What you are asked to do: Copy every record exactly, leaving the pictures out.

※ ※ ※

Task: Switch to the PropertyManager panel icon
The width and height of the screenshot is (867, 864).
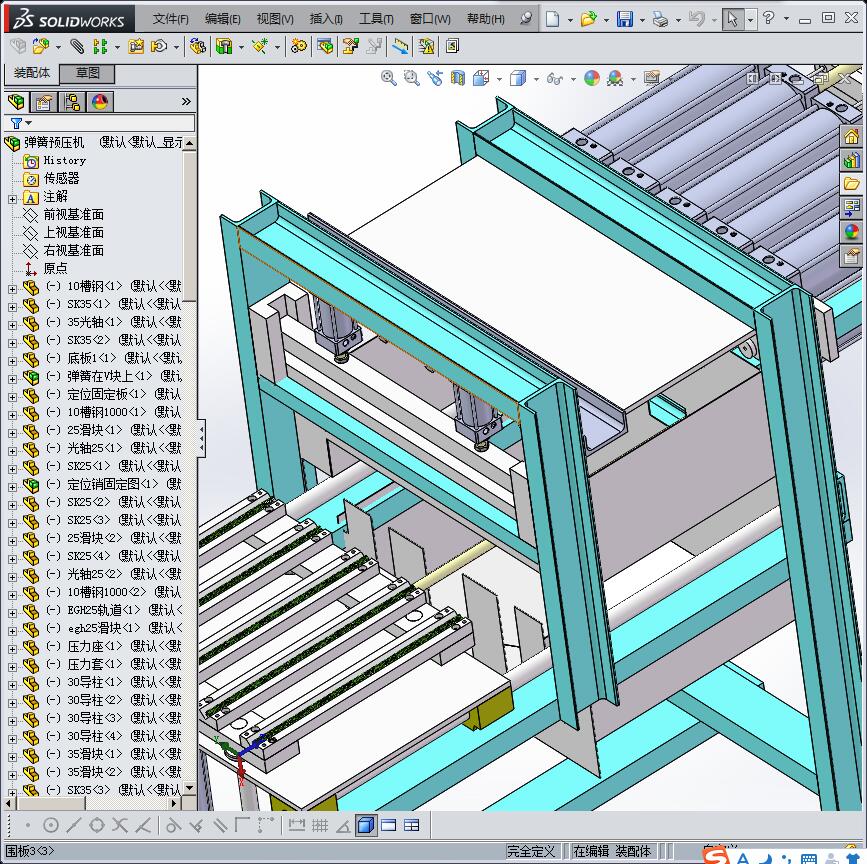Action: click(x=44, y=102)
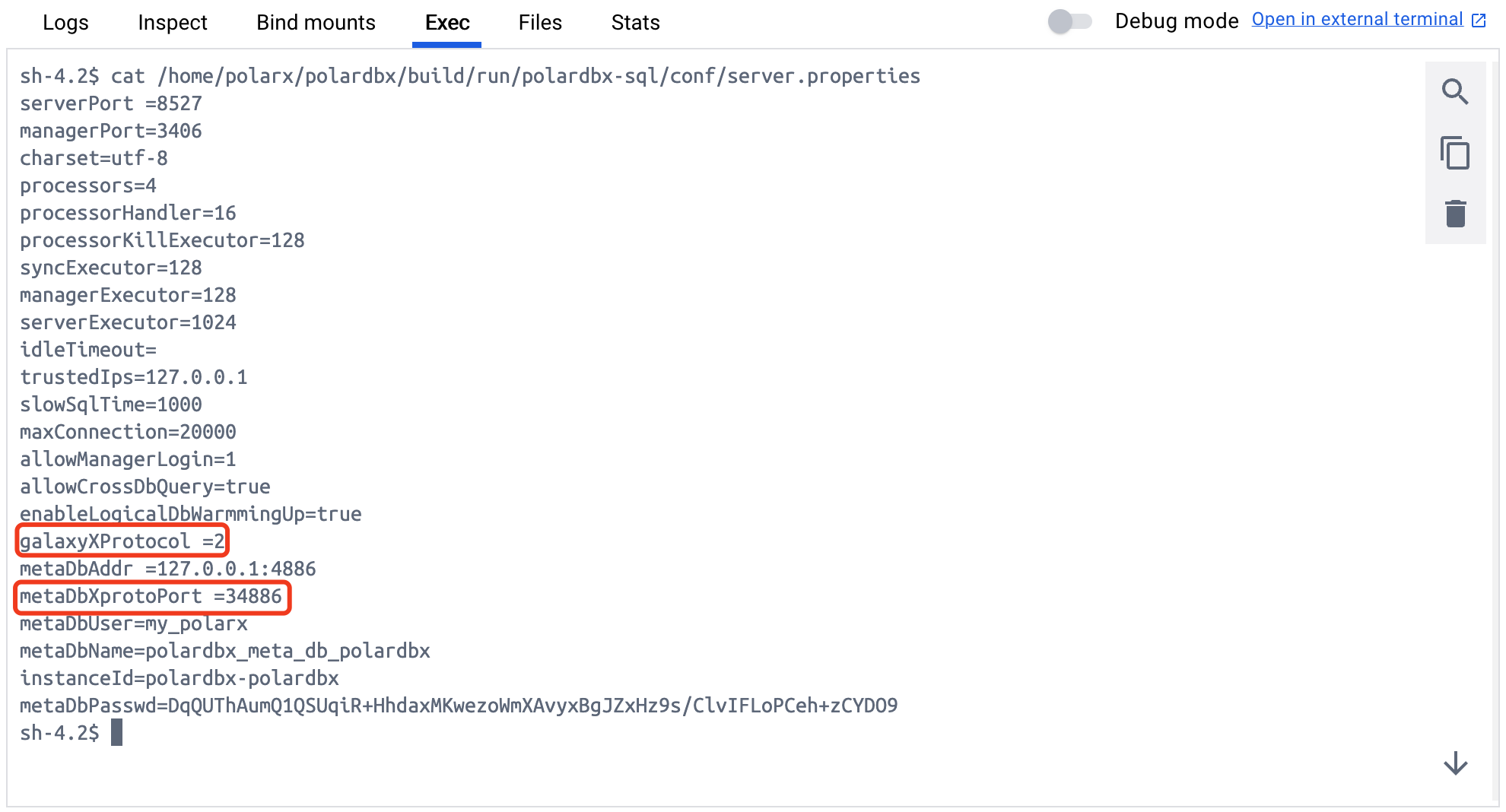Screen dimensions: 1506x812
Task: Click the scroll-to-bottom arrow icon
Action: pos(1455,763)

※ ※ ※

Finished task:
Task: Switch to the PropertyManager panel icon
The width and height of the screenshot is (867, 864).
Action: click(x=44, y=102)
Screen dimensions: 1506x812
Task: Click the scroll-to-bottom arrow icon
Action: pos(1455,763)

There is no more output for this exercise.